Pietschmann, Horst, Mexiko zwischen Reform und Revolution. Vom bourbonischen Zeitalter zur Unabhängigkeit (= Beiträge zur Kolonial- und Überseegeschichte 80). Steiner, Stuttgart 2000. 299 S. Besprochen von Thomas Gergen.

 

Spätestens seit der jüngsten Tagung der Vereinigung für Verfassungsgeschichte in Hofgeismar vom 27. bis 29. März 2006 ist Horst Pietschmann, emeritierter Ordinarius für die Geschichte Lateinamerikas an der Universität Hamburg, den an der Geschichte Lateinamerikas und der Iberischen Halbinsel Interessierten ein Begriff.

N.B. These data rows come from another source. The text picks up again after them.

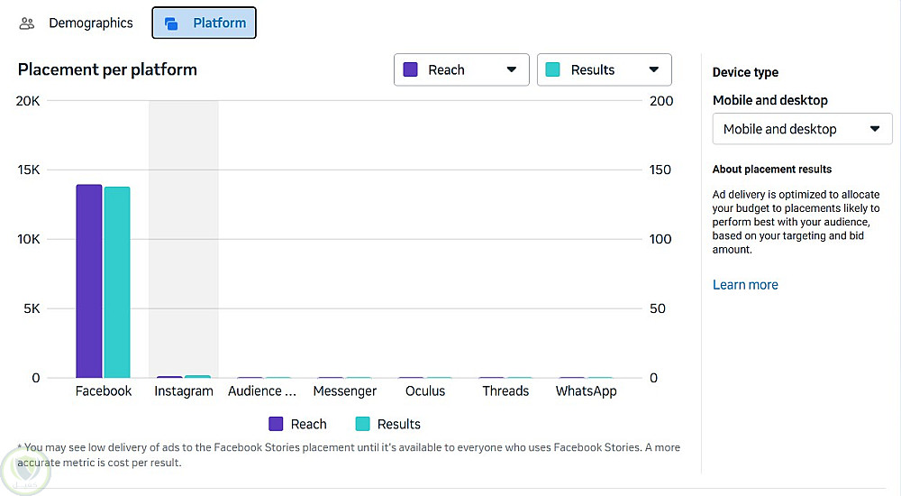Image resolution: width=901 pixels, height=496 pixels.
Task: Toggle the Results legend series
Action: (388, 424)
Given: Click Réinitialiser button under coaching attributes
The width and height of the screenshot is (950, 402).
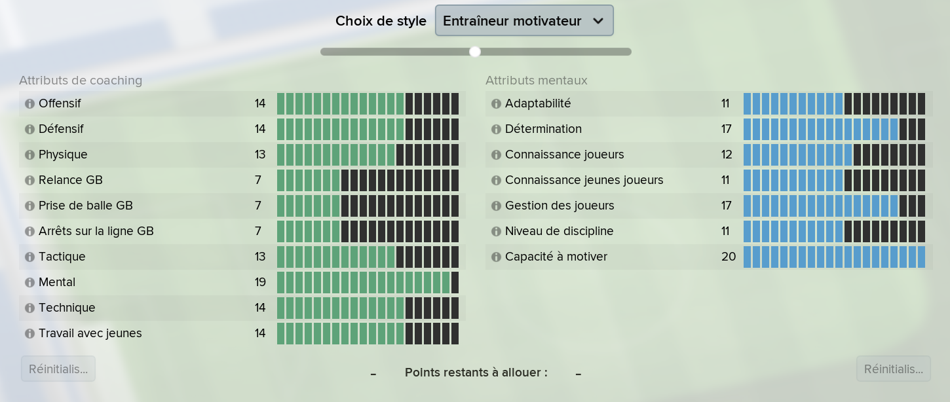Looking at the screenshot, I should pos(58,369).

Der Verfasser hat in den letzten Jahrzehnten der historischen Lateinamerika- und Spanienforschung viele Anstöße gegeben, wovon das hier besprochene Buch, das elf Aufsätze Pietschmanns enthält, ein beredtes Zeugnis ablegt.

 

Im ausgehenden 18. und beginnenden 19. Jahrhundert griffen die bourbonischen und pombalschen Reformen in Spanien und Portugal und nahmen auch in Lateinamerika einen besonderen Stellenwert ein[1]. In diesem „Zeitalter der demokratischen“ bzw. „atlantischen Revolutionen“ drifteten die Mutterländer und ihre überseeischen Besitzungen immer weiter auseinander. Spanien verlor als imperiale Macht im europäisch-atlantischen Vergleich politisch und wirtschaftlich immer mehr an Bedeutung, während sich die Gegensätze zwischen europäischer Kolonialbürokratie und amerikanischen Eliten zugleich immer weiter verschärften. Pietschmann erforscht sehr nuanciert diesen Umbruch der mexikanischen, lateinamerikanischen und europäisch-atlantischen Geschichte. Indem er aktuelle Forschungsdiskussionen aufnimmt und sie am Beispiel Lateinamerikas und Mexikos exemplifiziert, entwickelt er nicht bloß neue Forschungsperspektiven, sondern geht darüber hinaus abweichende Interpretationswege[2].

 

Die Aufsätze werden sowohl der Analyse der kolonialen Bürokratie als auch der Institutionen-, Rechts- und Verfassungsgeschichte gerecht. Außerdem werfen sie ethnohistorische und kultur- bzw. mentalitätsgeschichtliche Fragestellungen auf. Pietschmann gebührt das Verdienst, Korruption und Schmuggel nicht mehr allein als Zeichen einer vermeintlichen Jahrhunderte alten „lateinamerikanischen Tradition“ zu lesen, sondern auf ihre Bedeutung für die Aufrechterhaltung eines schwierigen kolonialen Gleichgewichtes hinzuweisen[3].

 

Wenn Pietschmann die einzelnen Interessen der lokalen Eliten in Mexiko untersucht, illustriert er damit eine wichtige Facette des unabhängigen Mexikos. Dabei bleibt er nicht bei der Landesgeschichte Mexikos stehen; vielmehr widmet er sich den Interessengemeinschaften zwischen spanischen und amerikanischen Anhängern eines „aufgeklärten Absolutismus“ bzw. ihren konservativen Gegnern, die wiederum der klassischen Vorstellung vom Gegensatz zwischen Imperialmacht und Kolonien entgegenstanden[4]. Diese Kontraste bildeten zugleich den Nährboden für den eigenwilligen lateinamerikanischen „Liberalismus“ in der zweiten Hälfte des 19. Jahrhunderts, der bis weit ins 20. Jahrhundert für politische Ordnungsvorstellungen in weiten Teilen Lateinamerikas lebendig und charakteristisch blieb.

 

Saarbrücken                                                                                                  Thomas Gergen



[1] Aufsatz „Revolución y contrarevolución en el México de las reformas borbónicas. Ideas protoliberales y liberales entre los burócratas ilustrados novohispanos”.

[2] Aufsatz „Alcaldes Mayores, Corregidores und Subdelegados. Zum Problem der Distriktsbeamtenschaft im Vizekönigreich Neuspanien“.

 

[3] Aufsatz „Burocracia y corrupción en Hispanoamérica colonial. Una aproximación tentativa”.

[4] Aufsatz „Conciencia de identidad, legislación y derecho: algunas notas en torno al surgimiento del ‘individuo’ y de la ‘nación’ en el discurso político de la monarquía española durante el siglo XVIII” sowie Actores locales y poder central: la herencia colonial y el caso de México”.